BlueWind is a medical neuro-stimulation device for the treatment of various clinical indications such as Peripheral Neuropathic Pain (PNP) and Over Active Bladder (OAB). A wireless and battery-less device, BlueWind is 90% smaller than other neuro-stimulators. This enables physicians to conduct minimally invasive treatment (in the case of OAB it is a simple procedure that lasts only 30 minutes) and to place the device near the tibial nerve in the lower leg instead of the pelvic area.
The device stimulates the tibial nerve electrically and is powered wirelessly by an external control unit (ECU) worn around the patient’s leg. The ECU is controlled via a watch worn by the patient on the wrist, or a mobile application on a smart phone. Patients conduct self-treatment for only 30 minutes a day, and can use the device without interrupting their daily tasks.
An estimated 66 million people in the EU and 43 million in the USA suffer from OAB or PNP, a disease that adversely affects quality of life. BlueWind simplifies treatment, lowers the frequency of clinic visits, and greatly improves the daily life of patients.
“Our main task was to characterize, design and develop a smart watch application that will enable patients to operate and control treatment discreetly and intuitively”, says Itai Rechnitz, the project manager.
“The customer approached us when smart watch technology was emerging and there was doubt regarding the solution’s viability. So, our first task was to make sure the Bluetooth communication between the device and the ECU was dependable enough for a medical device.”
In addition, there were many open questions regarding ease of use. The solution, for example, is used by a population of varying ages and technological skill. So there was a lot of work to be done in terms of characterizing the user experience on the new platform.
Other challenges included creating a level of clearness and contrast that would enable using the application outdoors, deploying it on a new operating system (Android Wear), expressing the Company’s brand colors and style within the application design, keeping battery use to a minimum during communication, synchronizing the patient status gage, and more.”
The project scope included the full product cycle, including planning, feasibility testing, product characterization, user experience, graphic design, product development, testing and delivery.
Spectory developed a smart watch application that communicates with the device planted in the patient’s lower leg. The application is a dedicated app running on an Android Wear operating system and written in Native Java for Android 5. Communication with the device is via BT with intention to move to BLE to enable support for both the device and the watch. The communication protocol is a dedicated protocol provided by the customer.

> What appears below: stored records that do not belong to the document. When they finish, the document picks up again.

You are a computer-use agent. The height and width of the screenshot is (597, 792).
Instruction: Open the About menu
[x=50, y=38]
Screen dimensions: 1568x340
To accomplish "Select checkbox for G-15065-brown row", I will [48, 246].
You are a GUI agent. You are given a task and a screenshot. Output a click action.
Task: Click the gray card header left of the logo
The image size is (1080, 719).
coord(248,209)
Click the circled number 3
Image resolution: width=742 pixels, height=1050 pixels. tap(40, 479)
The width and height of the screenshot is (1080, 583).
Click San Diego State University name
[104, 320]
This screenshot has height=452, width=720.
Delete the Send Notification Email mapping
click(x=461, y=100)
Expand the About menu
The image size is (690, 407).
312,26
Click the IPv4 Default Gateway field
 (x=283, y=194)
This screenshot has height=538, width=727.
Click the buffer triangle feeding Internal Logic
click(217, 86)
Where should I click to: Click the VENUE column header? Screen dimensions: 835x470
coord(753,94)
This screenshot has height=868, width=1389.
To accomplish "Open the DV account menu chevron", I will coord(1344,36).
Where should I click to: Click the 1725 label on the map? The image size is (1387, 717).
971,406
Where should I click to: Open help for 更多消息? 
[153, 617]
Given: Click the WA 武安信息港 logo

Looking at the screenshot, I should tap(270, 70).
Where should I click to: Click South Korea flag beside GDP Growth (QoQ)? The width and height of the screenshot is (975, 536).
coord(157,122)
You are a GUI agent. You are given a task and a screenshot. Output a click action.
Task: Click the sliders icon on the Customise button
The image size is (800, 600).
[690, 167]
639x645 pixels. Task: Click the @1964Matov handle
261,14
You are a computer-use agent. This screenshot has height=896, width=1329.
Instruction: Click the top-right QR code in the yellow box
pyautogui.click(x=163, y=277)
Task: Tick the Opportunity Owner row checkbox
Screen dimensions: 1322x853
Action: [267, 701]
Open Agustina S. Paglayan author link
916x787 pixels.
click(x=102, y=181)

According to Eyal Lapid, a developer on the project, “we started by taking an older version of the application created for a smart phone, transferred it to the watch and then develop additional features.”
“Our main task was the new interface. The smart watch user-experience is very different from that of a smart phone: communication and control is done using only a small screen showing limited data, and a couple of buttons, sounds and lights.
We had a crazy timetable, but Spectory showed a willingness to go the extra mile so we could make it to the deadline
In the case of BlueWind, for example, the patient is required to do a delicate balancing act of changing treatment intervals or increasing the intensity of the current sent to the nerve. It was a real challenge setting up a user interface and flow that would enable patients of any age to conduct these actions through a smart watch.”
Adding to the complexity was the fact that communication was based on an earlier protocol developed by the customer. “We had to take the protocol developed by BlueWind,” says Eyal, “and build it in modular architecture. That meant a lot of refactoring work, which is never easy. And true to a medical product, we also had a lot of testing to do.”